| Required work |
Go through the records below from the first line and print each one exactly, stopping after the line that contains "Open the 자세히보기 link". Do not print pictures or anything past that line.
--- Provided information ---
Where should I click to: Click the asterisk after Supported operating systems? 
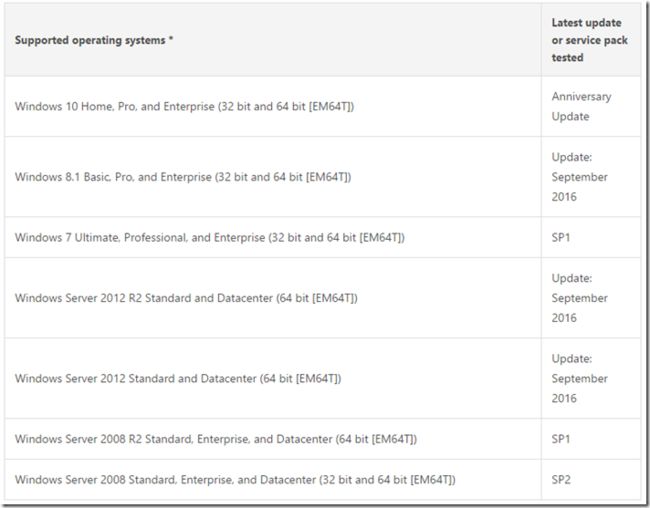tap(170, 39)
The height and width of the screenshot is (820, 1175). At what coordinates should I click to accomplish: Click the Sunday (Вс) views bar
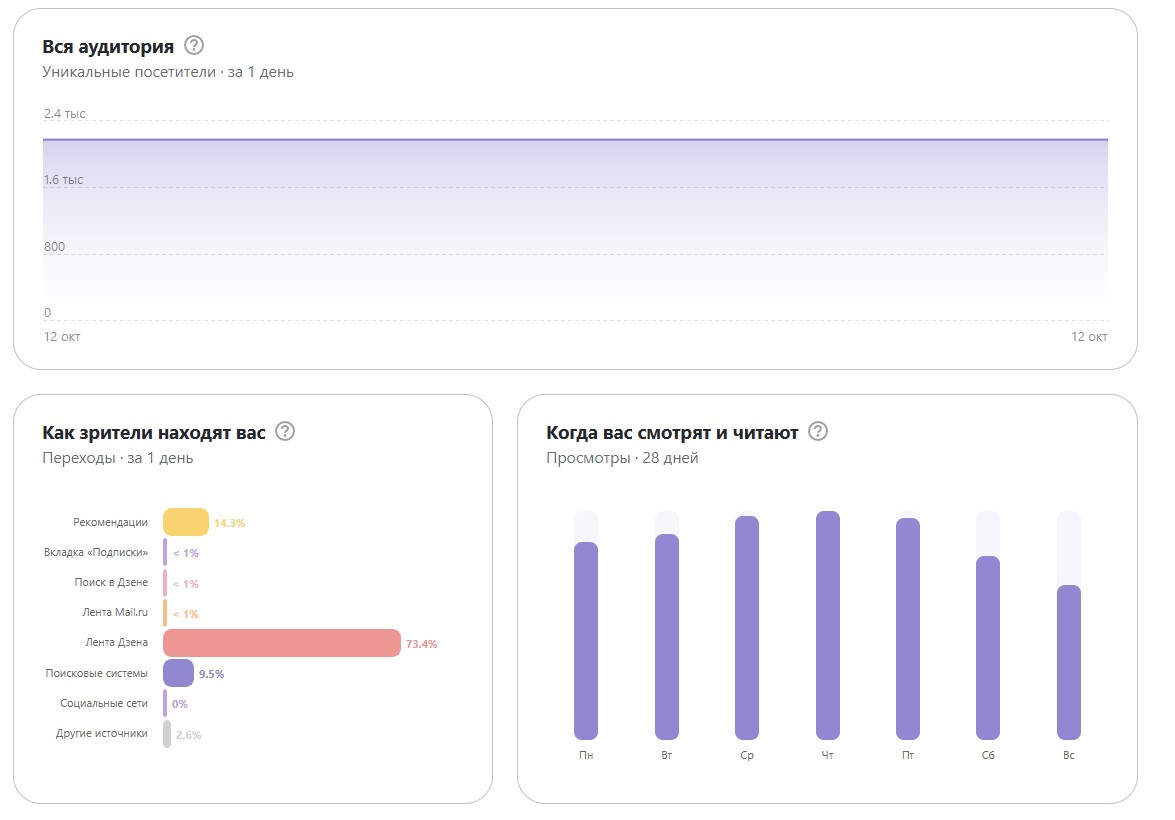1069,662
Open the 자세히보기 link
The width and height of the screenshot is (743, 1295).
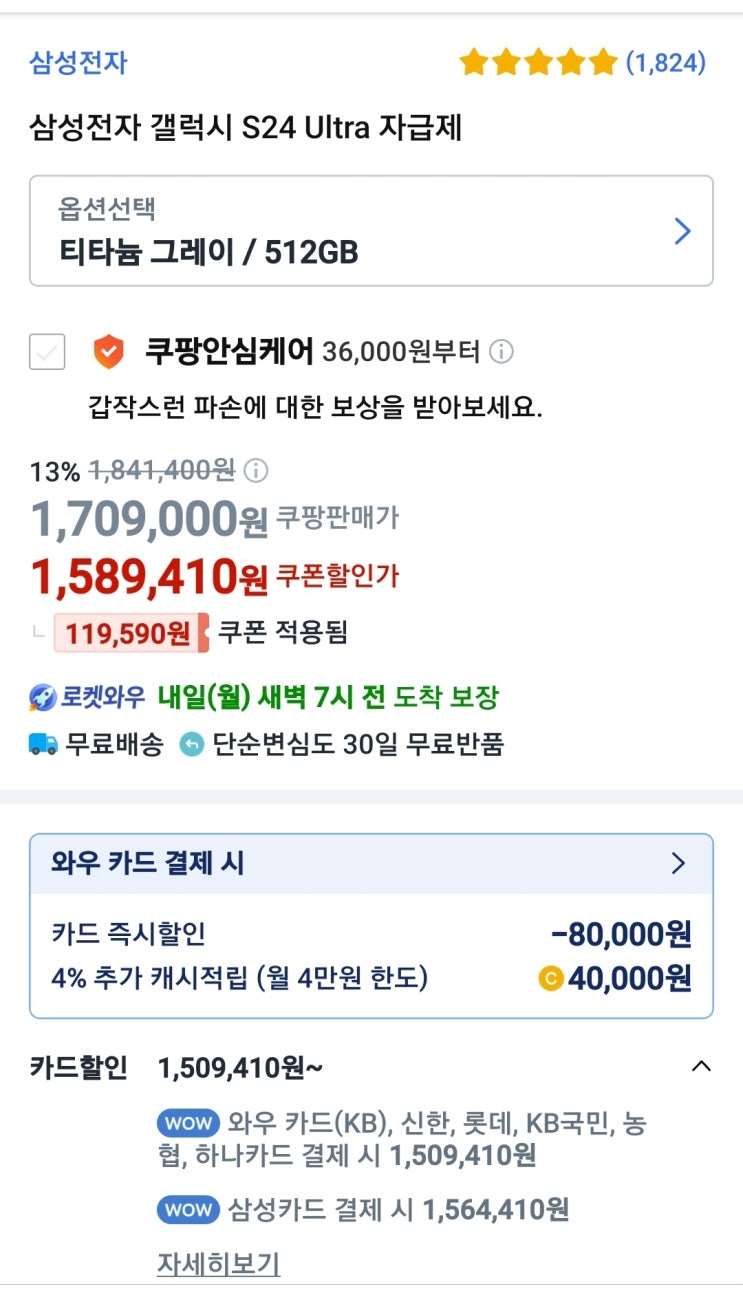[218, 1264]
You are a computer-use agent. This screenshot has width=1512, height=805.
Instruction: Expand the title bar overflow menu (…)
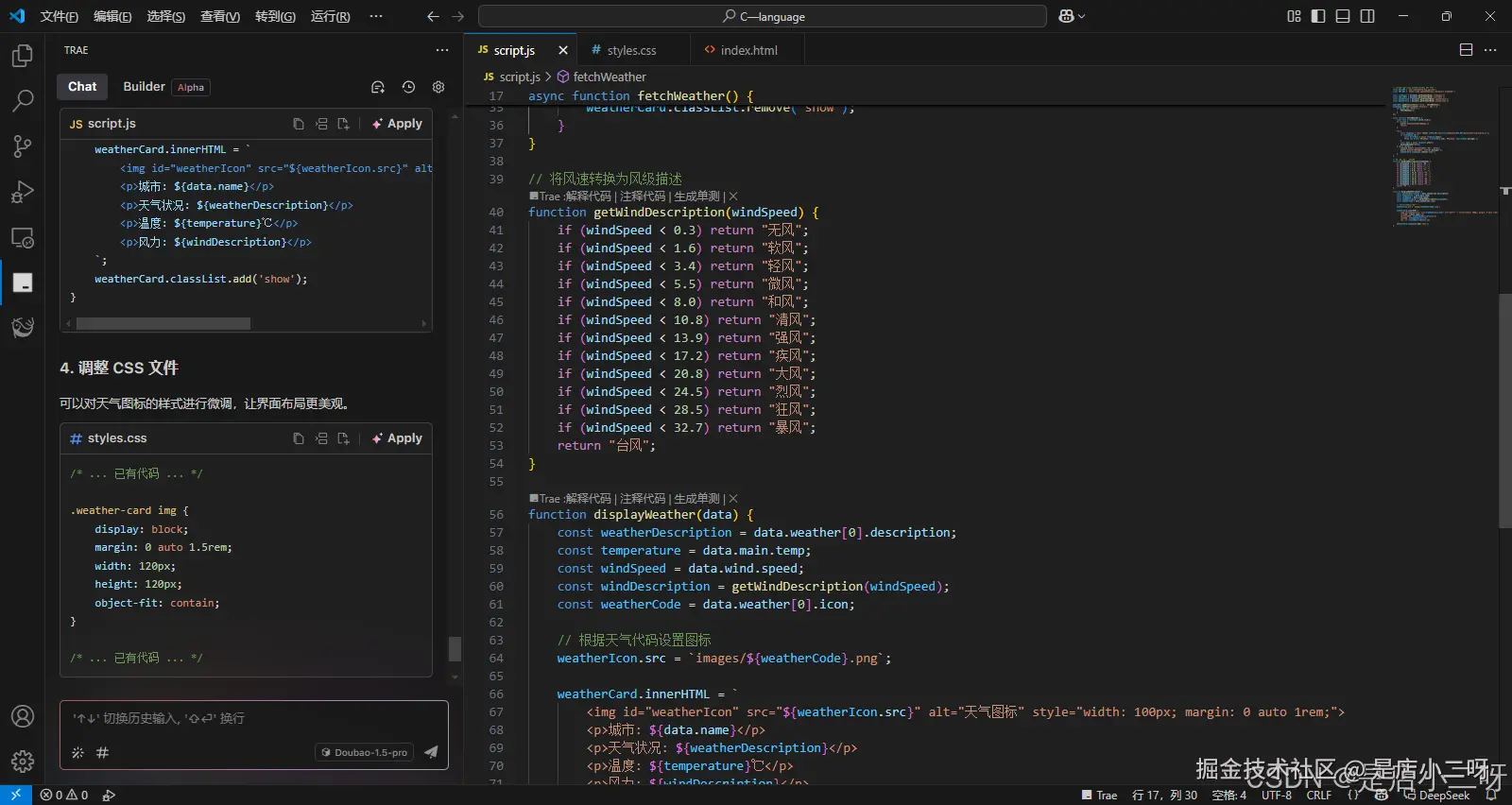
---
| Exercise output |
Where should I click to: Click the asterisk after Supported operating systems? 
tap(170, 39)
The height and width of the screenshot is (820, 1175). At what coordinates should I click to accomplish: Click the Sunday (Вс) views bar
1069,662
Open the 자세히보기 link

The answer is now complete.